In Part One I sketch out what I mean by the ‘commons’, and how I perceive traditional culture as that set of rules which prevented the expansion of scarcity perceptions within a community. I do so first by separating peace from development and then by recognizing the alternative to this de-linkage as something about which I could not speak. Thirdly, I clarify that the alternative to economics cannot be reduced to alternative economics. What is lost when the commons are turned into resources is then exemplified in the notes on silence and dwelling. In the address to the Japanese Entropy Society, I argue that it is the social creation of disvalue which forces us into economic activities and growth. In the last note of this first section, I deal with the dimensions of public option, with a view toward checking the further expansion of disvalue. I search for the politics of renunciation by which, even beyond the ages of culture, desire may flourish and needs decline.
The next chapters in Part Two are addressed to so-called educators. Their common theme is a plea for research on education rather than in education. In different ways, I ask for research on those verities which constitute the common latent assumptions of current educational theories. I argue that the educational sphere is no less a social construct than what was called the sub-lunar sphere, or that of Venus. I suggest that the sociogenesis of homo educandus ought to be studied in the way Louis Dumont studied the emergence of homo oeconomicus. I argue that the assumption of mother tongue or of man’s ‘natural’ destination to begin life as mono-lingual has a recognizable beginning and thus might also come to an end.

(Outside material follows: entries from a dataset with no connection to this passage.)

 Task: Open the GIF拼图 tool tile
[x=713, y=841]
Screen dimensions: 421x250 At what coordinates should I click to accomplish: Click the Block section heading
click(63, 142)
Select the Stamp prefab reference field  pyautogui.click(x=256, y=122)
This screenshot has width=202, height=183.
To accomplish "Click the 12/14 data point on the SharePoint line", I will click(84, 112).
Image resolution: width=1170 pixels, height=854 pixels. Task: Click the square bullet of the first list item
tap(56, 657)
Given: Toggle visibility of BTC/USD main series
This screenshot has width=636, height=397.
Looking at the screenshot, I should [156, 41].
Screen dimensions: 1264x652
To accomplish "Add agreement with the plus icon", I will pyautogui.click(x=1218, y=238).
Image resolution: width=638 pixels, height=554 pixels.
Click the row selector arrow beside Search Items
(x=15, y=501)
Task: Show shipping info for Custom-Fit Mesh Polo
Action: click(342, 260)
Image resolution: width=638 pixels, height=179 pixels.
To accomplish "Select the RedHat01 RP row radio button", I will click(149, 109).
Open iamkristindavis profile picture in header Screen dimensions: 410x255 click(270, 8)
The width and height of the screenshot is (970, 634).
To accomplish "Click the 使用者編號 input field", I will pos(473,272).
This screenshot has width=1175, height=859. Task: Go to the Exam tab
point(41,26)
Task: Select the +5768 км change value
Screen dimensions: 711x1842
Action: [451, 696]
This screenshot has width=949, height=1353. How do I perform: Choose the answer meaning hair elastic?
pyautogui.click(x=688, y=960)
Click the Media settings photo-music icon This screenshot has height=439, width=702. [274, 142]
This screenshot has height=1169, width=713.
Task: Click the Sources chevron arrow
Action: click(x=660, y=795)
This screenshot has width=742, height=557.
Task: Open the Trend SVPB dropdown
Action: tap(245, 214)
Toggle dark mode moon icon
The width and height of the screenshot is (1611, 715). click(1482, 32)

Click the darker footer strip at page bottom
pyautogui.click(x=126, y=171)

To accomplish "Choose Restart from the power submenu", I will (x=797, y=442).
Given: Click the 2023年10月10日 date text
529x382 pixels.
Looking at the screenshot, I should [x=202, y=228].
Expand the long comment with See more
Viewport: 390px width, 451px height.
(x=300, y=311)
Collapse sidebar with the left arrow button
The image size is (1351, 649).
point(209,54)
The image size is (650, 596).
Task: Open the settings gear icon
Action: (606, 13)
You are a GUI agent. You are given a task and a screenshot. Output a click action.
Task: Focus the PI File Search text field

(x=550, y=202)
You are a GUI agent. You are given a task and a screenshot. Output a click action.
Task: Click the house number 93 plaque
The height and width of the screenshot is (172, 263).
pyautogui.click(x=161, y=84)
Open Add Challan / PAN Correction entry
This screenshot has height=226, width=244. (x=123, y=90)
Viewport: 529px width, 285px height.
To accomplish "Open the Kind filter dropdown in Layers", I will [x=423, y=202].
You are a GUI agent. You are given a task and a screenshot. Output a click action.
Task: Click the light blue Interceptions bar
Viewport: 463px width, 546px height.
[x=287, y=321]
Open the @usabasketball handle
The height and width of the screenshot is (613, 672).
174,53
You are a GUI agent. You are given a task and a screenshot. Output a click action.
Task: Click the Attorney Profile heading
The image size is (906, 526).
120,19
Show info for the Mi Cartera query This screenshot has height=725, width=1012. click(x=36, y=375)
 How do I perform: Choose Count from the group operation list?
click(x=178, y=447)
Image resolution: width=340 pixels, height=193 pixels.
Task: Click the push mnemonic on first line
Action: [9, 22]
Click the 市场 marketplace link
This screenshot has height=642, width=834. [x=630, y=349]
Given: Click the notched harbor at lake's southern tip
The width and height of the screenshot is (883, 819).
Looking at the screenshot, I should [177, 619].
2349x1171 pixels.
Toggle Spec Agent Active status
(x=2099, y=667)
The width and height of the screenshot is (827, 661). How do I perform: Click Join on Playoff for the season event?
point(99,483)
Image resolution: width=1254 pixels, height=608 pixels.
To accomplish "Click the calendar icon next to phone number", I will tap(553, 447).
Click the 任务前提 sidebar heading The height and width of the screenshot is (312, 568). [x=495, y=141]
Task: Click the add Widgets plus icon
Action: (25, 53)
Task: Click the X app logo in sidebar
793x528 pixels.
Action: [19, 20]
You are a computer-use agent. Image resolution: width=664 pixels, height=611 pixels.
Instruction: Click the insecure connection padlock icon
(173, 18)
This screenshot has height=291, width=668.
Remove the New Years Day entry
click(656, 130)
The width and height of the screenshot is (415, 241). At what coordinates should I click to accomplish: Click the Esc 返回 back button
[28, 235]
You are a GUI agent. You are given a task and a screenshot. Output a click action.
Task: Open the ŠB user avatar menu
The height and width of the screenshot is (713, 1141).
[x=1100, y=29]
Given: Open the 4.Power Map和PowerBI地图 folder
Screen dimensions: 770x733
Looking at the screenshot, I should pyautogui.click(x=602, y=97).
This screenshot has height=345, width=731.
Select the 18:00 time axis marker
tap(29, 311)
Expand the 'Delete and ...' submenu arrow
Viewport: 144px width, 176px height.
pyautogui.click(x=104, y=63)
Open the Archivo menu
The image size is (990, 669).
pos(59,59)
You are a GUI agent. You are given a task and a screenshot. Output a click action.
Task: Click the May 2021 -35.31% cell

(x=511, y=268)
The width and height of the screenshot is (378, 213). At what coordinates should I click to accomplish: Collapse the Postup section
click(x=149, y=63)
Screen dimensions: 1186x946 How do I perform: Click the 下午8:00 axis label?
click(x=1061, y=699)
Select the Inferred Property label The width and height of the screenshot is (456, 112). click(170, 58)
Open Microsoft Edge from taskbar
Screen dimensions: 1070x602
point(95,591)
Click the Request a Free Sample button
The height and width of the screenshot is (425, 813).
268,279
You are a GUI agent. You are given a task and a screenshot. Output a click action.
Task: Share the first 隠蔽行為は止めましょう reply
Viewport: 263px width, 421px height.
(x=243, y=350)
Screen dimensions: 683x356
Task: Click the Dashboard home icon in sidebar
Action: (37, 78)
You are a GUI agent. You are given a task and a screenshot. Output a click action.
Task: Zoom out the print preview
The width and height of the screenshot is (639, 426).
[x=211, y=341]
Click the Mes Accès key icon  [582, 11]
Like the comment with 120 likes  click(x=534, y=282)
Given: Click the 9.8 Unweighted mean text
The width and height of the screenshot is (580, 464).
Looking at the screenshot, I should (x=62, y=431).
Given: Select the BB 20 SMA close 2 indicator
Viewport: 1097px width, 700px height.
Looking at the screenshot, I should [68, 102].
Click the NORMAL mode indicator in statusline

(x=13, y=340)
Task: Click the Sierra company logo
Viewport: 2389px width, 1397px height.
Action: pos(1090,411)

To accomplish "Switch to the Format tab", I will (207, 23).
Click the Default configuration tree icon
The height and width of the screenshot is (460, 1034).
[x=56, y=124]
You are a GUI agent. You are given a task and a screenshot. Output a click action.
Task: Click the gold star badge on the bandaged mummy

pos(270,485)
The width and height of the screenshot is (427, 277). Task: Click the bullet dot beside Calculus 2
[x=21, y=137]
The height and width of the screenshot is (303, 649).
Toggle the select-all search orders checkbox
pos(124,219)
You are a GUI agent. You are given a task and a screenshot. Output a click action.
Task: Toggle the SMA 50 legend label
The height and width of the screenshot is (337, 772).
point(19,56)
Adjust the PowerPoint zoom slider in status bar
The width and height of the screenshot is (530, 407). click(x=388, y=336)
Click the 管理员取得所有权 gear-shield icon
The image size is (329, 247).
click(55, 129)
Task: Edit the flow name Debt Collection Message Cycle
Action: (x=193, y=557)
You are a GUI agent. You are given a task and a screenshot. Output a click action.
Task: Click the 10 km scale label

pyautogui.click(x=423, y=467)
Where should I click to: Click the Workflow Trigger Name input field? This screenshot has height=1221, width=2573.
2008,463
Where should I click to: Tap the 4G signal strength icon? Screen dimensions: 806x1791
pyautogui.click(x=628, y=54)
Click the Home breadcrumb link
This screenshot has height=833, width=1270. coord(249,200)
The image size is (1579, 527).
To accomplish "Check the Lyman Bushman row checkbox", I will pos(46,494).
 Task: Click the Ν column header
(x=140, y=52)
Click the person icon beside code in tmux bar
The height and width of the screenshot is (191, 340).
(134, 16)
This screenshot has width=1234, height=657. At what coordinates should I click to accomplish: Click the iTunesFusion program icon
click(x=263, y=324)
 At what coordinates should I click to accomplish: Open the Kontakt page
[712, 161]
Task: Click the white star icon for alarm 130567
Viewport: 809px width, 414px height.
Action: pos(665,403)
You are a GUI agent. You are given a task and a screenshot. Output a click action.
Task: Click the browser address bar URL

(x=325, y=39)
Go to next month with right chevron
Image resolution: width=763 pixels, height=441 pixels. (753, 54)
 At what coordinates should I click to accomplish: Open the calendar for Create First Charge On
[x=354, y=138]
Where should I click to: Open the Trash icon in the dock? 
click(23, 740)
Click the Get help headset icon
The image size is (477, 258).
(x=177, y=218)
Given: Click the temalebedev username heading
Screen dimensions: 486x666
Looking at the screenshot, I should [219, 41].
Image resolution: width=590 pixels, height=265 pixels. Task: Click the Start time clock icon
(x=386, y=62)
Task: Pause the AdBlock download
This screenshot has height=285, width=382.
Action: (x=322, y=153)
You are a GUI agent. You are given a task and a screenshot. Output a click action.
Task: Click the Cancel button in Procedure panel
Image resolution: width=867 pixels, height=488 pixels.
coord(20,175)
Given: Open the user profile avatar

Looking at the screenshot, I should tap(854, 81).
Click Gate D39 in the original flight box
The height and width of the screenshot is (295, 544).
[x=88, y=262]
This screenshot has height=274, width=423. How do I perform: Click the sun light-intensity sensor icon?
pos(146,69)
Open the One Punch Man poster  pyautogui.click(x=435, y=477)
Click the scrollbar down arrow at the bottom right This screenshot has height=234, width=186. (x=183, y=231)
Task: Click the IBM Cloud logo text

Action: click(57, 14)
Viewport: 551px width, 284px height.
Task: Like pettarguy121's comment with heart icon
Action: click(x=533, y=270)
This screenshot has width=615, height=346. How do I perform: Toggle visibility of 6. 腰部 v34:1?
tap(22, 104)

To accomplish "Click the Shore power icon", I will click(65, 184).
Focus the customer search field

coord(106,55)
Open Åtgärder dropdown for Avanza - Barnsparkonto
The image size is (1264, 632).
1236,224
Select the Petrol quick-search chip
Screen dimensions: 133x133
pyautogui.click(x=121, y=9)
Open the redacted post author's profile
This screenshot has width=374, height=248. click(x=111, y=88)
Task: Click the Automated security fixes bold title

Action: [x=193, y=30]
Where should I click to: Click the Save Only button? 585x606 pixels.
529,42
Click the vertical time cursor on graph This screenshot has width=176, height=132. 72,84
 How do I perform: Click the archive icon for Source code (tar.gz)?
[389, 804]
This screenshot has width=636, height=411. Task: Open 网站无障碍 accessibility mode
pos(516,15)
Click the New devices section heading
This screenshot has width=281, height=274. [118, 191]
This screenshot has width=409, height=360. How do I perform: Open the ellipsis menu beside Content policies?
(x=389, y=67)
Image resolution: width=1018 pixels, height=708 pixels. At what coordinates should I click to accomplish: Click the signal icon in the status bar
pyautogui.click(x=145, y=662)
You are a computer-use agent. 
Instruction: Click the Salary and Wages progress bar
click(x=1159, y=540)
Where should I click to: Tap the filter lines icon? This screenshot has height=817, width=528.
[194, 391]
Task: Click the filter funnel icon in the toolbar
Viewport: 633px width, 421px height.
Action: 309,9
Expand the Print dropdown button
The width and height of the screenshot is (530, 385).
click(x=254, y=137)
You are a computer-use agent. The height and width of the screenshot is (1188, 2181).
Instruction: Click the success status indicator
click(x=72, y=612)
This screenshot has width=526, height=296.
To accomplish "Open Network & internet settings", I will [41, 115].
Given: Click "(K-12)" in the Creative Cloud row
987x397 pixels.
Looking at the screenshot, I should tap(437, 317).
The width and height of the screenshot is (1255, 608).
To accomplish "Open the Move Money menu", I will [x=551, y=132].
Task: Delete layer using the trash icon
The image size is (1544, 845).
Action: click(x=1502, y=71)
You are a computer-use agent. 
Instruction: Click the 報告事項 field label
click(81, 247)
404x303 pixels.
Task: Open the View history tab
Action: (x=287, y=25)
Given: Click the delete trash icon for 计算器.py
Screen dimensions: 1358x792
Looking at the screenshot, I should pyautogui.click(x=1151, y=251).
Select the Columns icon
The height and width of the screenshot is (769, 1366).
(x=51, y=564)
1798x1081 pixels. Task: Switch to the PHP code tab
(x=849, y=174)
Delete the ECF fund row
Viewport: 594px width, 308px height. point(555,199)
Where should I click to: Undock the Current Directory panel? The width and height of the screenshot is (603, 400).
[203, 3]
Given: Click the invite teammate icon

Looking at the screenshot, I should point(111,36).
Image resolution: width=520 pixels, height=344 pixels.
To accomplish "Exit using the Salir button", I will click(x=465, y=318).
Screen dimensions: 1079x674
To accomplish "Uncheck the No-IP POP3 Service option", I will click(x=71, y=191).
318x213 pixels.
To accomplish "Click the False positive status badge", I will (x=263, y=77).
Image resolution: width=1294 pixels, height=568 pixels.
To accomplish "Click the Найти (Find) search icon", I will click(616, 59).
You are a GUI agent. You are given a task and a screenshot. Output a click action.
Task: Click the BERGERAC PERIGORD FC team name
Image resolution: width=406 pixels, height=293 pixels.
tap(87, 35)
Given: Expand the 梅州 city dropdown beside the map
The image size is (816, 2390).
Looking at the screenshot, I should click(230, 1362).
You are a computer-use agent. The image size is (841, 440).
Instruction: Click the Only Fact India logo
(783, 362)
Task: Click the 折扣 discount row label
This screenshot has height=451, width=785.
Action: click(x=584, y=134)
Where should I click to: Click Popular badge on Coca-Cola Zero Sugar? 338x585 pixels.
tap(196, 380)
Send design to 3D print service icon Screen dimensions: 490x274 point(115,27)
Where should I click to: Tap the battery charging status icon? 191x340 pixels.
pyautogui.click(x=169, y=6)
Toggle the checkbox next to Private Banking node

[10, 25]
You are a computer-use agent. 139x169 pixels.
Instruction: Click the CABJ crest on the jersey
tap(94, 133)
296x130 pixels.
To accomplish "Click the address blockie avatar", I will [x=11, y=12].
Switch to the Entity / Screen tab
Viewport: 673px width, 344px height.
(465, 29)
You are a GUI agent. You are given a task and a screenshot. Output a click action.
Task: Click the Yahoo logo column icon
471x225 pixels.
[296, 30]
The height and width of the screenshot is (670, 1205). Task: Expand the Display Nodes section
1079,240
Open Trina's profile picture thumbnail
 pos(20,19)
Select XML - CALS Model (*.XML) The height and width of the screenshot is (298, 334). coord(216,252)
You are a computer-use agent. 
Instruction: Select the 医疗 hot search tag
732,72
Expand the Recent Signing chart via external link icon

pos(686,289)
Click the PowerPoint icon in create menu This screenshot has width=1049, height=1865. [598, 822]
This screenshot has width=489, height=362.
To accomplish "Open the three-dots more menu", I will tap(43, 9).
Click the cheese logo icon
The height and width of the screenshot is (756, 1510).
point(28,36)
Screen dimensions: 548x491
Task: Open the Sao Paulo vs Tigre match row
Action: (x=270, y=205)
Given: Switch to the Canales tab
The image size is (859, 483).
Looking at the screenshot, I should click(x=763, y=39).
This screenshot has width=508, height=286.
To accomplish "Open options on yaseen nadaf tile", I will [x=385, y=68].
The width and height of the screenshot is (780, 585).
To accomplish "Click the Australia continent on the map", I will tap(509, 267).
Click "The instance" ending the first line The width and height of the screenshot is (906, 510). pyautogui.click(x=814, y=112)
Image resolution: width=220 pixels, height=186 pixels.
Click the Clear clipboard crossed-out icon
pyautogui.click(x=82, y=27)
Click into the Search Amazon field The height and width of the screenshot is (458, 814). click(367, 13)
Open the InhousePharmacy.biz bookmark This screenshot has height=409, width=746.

At this point my inquiry in Part Three leads into the ‘history of stuff’. What I mean by the ‘stuff’ of modernity appears from a reflection on water turned into H2O. The next chapters are for me reminders of a transitional period which led me from the study of schooling as a mythopoetic liturgy, or ritual, to the transformation of the West under the symbolic impact of the alphabet. I recount my steps and call for research on the symbolic effectiveness of notational systems on the sense perceptions of those who cannot manipulate them. The detachment of the ‘text’ from the manuscript page around the year 1170 generates the new literate stuff that jells into verities and memories. But that stuff too is unstable. What I call ‘lay literacy’ in the twelfth century becomes for me a metaphor for the ‘cybernetic trance’ which the use of computers can induce not only in their operators but in the computer-illiterate as well.
In 1976 I published the third and last version of Medical Nemesis, and spent six weeks arguing about it. Since then I have abstained from all discussions with health professionals. In Part Four I argue that health care is certainly no longer the key issue. I still do not understand how it could have been taken so seriously. The perception of ‘life’ as the ultimate resource and its insidious management are the themes we ought to explore. This is the point for a call to debunk bio-ethics which I drafted in company with Dr Robert Mendelsohn. He died before signing it.
Some of these papers are, in content and form, the result of my longstanding collaboration with Lee Hoinacki. I dedicate this volume to Marion Boyars, the publisher of all my books in English, and a friend whose criticism and encouragement I treasure.